EXCERPT PROVIDED –
Recognition Letters & Thank You Emails — The Dos & Don’ts

Writing an appreciation note to a fellow employee? Here are some do’s and don’ts to take note of before penning the message.

When employee recognition is at the heart of work culture, showing appreciation to fellow employees comes naturally.

And it should!

Receiving recognition is the biggest driver at work, according to a recent survey by O.C. Tanner, a tech company that specialises in software to improve workplace culture. In another study by Survey Monkey, 63% of employees are less likely to leave their jobs if they are appreciated enough.

One of the ways to show appreciation to employees is through recognition letters and thank you emails.

A message that praises an employee’s good work tells them how much they are valued in the company.

Here are some basic rules when preparing one.

How to write a good recognition letter/thank you email for an employee?

1. Do be specific

When penning a thank you note, identify the specific work that deserves recognition. This could be strong leadership skills displayed during a particular challenge or a pitch that blew a client away.

This lets your employee understand what exactly was worthy of recognition. They’ll feel proud of their accomplishment and believe in their capabilities further.

Take the liner below for an idea:

“I want to thank you for the way you led the team during the crisis earlier this week. With your support, your fellow colleagues were able to work together and immediately resolve the issues we were facing.”

Contrast this with a generic liner: “Great job for your work during the crisis” — this does not provide the employee any sense of achievement for the work that was actually done.

2. Do share the impact

Let them know that they made a difference. You could, for instance, link their efforts to the company values, or be very clear on the result of their actions in a particular scenario.

Imagine how pleased your employee would be when they read this in a thank you email:

“Your feedback on the analysis reports prevented the company from losing $500k — this would have been a massive hole in our finances if not for your impeccable judgment and eye for detail.”

3. Do ensure recognition is timely

Show your appreciation as soon as the work is done. If you drop a note more than a month later, the recognition may come across as an afterthought. You don’t want your employee feeling forgotten.

Ideally, send the recognition letter within the week.

It’s easy to overlook these when you have a busy schedule. A tip: make notes of the team’s performance and review them at the end of each week.

4. Do adopt a genuine tone of voice

When recognition isn’t a priority to a company, O.C. Tanner noted that employees are 68% more likely to find an appreciation note an “empty gesture”.

Therefore, it is important to show employees that your appreciation is genuine and consistent. Be truthful about how you feel, even if it’s a short thank you email to recognise the effort put in to finish a report over the weekend.

SUPPLIED MATERIAL –
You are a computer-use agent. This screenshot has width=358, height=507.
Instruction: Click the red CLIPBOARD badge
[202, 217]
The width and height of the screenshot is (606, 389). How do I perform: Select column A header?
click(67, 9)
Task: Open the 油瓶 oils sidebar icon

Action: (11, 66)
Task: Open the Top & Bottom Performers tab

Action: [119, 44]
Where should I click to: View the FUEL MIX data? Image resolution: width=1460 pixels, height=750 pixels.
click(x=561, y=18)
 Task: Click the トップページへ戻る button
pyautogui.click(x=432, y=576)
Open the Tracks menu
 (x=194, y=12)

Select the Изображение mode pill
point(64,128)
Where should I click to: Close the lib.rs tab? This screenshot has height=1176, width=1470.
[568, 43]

WRITTEN REQUEST A –
Put every line of the entries under Block 1 into a Markdown table with two columns, "Row" for the row number and "Entry line" for the line itself, and leave out blank lines.
WRITTEN REQUEST B –
Continue the article on recognition letters and thank-you emails, starting right after its last sentence.

TASK RESULT A –
| Row | Entry line |
|---|---|
| 1 | You are a computer-use agent. This screenshot has width=358, height=507. |
| 2 | Instruction: Click the red CLIPBOARD badge |
| 3 | [202, 217] |
| 4 | The width and height of the screenshot is (606, 389). How do I perform: Select column A header? |
| 5 | click(67, 9) |
| 6 | Task: Open the 油瓶 oils sidebar icon |
| 7 | Action: (11, 66) |
| 8 | Task: Open the Top & Bottom Performers tab |
| 9 | Action: [119, 44] |
| 10 | Where should I click to: View the FUEL MIX data? Image resolution: width=1460 pixels, height=750 pixels. |
| 11 | click(x=561, y=18) |
| 12 |  Task: Click the トップページへ戻る button |
| 13 | pyautogui.click(x=432, y=576) |
| 14 | Open the Tracks menu |
| 15 |  (x=194, y=12) |
| 16 | Select the Изображение mode pill |
| 17 | point(64,128) |
| 18 | Where should I click to: Close the lib.rs tab? This screenshot has height=1176, width=1470. |
| 19 | [568, 43] |

TASK RESULT B –
5. Do end with a Thank You

Expressing what you feel about a job well done is one. Thanking them for it is another.

A simple “Thank you for your hard work” in writing shows sincerity.

What to avoid in a recognition letter/thank you email

1. Don’t use ‘Dear employee’ in salutation

A genuine thank you email or recognition letter is personalised. Start the letter by addressing the employee’s name accurately!

2. Don’t write too much

The best recognition notes are those that are succinct. You don’t have to go to lengths about the impact the employee made. You want to avoid flattery and over-exaggeration, which may otherwise come across as insincere or agenda-driven. Covering the details in a paragraph or two will suffice.

3. Don’t add areas for improvements

The appreciation email is to thank your employee for a job well done. It is not a space to highlight improvements. Adding them would shift the purpose away from the recognition intended, making the employee feel they did not do the job well enough.

Leave those for the performance appraisal. Focus on the recognition only!

4. Don’t include expectations for the future

Stay away from expectations of their future performance. Otherwise, this would put unnecessary stress on the employee, who may feel that what they did will no longer be enough.

Instead, you could simply say that you look forward to seeing them shine throughout their time with the company.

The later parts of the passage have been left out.